#### 課題
**1)** 下のページ抜粋を読み、次の問いに答えなさい。
(a) 筆者はタイに何年ほど住んでいるか。
(b) スコータイ王朝誕生以前の歴史について残っているのは、どのような文献か。
(c) 現在のタイでタイ族が占める割合は何%か。
**2)** 下のページ抜粋で、タイ族の多くがその混血であるとして挙げられている民族をすべて書き出しなさい。
**3)** 下のページ抜粋の「現在タイ政府は、学校教育でス」から「人や他の民族との混血も多い。」までの部分（両端を含む）を、「学校教育」を「公教育」に置き換えて書き直しなさい。

#### ページ抜粋
在タイ十数年になりますが、タイの歴史について調べたことがなかったので自分なりに調べてまとめてみました。
でも、実際調べてみると、スコータイ王朝誕生以前の歴史は、中国などの外国の文献しか残っておらず、不明なことがかなり多いようです。
現在タイ政府は、学校教育でスコータイ王朝以前の歴史も詳しく教えているようですが、国際的に認められているような内容でなく、神話的な内容もあるようなので、ここでもスコータイ以前の歴史は、大まかな内容のみにしようと思います。
タイの民族について
日本は一つの民族と一つの王朝が2000年以上も継続している特殊な国家ですが、タイは、地を治める民族が代わり、王朝が代わり変遷を繰り返してきました。
現在のタイでは、タイ族75%、華人系14%、マレー系・インド系・山岳少数民族となっていて、タイ族の多くは小タイ(タイノイ)族とクメール人、モン族(Mon)、モン族(Mmong)、ラーオ族(イーサーン人)などの混血で、華人や他の民族との混血も多い。

(表示項目を探すための資料)
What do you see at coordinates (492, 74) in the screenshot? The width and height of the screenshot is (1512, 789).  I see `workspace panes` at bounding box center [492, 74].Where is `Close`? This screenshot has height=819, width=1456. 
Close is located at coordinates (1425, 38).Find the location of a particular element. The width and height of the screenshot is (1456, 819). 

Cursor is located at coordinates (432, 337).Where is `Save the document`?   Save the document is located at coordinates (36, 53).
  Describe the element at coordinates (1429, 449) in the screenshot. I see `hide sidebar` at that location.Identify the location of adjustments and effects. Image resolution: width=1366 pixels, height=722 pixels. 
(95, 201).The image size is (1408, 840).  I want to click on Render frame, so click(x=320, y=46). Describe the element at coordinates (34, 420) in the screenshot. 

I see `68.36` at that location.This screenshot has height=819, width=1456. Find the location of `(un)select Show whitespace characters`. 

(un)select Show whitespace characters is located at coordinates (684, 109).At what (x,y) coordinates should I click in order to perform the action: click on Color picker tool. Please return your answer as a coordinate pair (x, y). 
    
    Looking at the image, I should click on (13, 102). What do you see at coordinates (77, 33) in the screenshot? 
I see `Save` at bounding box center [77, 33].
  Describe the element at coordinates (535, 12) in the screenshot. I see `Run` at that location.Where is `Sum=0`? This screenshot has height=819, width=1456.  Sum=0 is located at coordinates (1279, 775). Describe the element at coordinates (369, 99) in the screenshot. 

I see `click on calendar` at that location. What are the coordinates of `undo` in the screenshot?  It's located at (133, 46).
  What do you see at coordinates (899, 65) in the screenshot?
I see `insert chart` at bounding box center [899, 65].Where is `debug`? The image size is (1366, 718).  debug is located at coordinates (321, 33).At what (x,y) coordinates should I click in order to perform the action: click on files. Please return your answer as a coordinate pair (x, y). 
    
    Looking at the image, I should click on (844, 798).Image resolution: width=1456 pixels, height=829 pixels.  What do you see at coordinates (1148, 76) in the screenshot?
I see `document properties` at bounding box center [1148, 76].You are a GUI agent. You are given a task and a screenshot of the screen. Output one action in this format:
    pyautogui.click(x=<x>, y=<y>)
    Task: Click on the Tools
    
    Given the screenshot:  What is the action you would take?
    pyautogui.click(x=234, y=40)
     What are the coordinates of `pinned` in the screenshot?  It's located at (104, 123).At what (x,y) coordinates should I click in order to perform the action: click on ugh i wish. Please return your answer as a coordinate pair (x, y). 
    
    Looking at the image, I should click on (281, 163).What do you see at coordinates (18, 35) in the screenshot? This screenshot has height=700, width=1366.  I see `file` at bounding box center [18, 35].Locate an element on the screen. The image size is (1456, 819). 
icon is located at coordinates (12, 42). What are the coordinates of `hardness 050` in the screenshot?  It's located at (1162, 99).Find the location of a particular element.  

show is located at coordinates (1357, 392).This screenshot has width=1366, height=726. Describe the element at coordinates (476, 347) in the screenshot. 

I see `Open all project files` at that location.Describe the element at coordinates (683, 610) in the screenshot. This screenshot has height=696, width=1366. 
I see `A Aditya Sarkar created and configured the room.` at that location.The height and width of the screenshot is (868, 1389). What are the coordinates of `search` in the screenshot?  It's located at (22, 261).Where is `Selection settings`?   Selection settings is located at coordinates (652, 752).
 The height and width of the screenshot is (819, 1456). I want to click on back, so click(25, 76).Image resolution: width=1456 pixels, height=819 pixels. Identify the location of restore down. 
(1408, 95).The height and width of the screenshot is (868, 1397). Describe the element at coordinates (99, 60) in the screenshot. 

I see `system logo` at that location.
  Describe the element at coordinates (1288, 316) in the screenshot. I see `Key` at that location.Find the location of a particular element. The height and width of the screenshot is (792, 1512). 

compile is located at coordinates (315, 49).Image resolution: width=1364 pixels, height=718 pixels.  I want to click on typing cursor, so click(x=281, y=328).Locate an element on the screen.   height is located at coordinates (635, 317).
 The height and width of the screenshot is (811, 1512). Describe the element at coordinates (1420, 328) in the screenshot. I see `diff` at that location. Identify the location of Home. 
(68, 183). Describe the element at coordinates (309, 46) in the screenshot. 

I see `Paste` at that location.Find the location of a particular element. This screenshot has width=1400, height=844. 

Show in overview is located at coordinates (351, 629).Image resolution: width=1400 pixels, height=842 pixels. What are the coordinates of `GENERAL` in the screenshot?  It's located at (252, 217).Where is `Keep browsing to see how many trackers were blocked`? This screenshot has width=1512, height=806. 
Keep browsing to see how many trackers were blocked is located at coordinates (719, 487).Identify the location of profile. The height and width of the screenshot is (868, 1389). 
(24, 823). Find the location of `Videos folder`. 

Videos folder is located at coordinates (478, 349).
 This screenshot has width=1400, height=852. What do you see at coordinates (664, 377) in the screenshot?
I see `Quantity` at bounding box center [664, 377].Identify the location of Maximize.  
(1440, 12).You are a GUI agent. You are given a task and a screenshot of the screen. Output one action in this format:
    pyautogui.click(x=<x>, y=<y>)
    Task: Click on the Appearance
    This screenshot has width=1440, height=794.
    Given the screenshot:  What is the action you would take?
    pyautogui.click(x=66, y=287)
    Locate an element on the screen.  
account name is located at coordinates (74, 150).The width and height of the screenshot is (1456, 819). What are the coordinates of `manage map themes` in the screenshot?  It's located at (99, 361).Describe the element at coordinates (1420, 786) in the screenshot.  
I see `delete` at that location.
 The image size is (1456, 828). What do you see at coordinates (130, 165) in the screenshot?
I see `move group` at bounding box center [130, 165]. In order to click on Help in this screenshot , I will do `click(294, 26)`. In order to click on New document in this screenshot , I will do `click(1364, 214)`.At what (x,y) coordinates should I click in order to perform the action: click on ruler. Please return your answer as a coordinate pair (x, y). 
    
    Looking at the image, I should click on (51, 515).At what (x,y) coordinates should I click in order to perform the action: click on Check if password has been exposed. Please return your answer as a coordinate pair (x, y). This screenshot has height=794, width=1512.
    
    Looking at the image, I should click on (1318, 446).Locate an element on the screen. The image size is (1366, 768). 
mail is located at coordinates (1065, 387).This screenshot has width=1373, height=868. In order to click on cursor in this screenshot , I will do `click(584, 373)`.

#### 解答
**1)**
(a) 十数年
(b) 中国などの外国の文献
(c) 75%

**2)** 小タイ(タイノイ)族、クメール人、モン族(Mon)、モン族(Mmong)、ラーオ族(イーサーン人)

**3)**
現在タイ政府は、公教育でスコータイ王朝以前の歴史も詳しく教えているようですが、国際的に認められているような内容でなく、神話的な内容もあるようなので、ここでもスコータイ以前の歴史は、大まかな内容のみにしようと思います。
タイの民族について
日本は一つの民族と一つの王朝が2000年以上も継続している特殊な国家ですが、タイは、地を治める民族が代わり、王朝が代わり変遷を繰り返してきました。
現在のタイでは、タイ族75%、華人系14%、マレー系・インド系・山岳少数民族となっていて、タイ族の多くは小タイ(タイノイ)族とクメール人、モン族(Mon)、モン族(Mmong)、ラーオ族(イーサーン人)などの混血で、華人や他の民族との混血も多い。